*Goal of the exercise*. Using the entries below, return word for word the lines from the one containing "Cinco De Mayo (511, 213)" up to and including the last.

[Collected data]
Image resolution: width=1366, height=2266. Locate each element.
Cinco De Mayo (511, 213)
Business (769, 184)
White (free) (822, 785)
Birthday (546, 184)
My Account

*Exercise result*.
Cinco De Mayo (511, 213)
Business (769, 184)
White (free) (822, 785)
Birthday (546, 184)
My Account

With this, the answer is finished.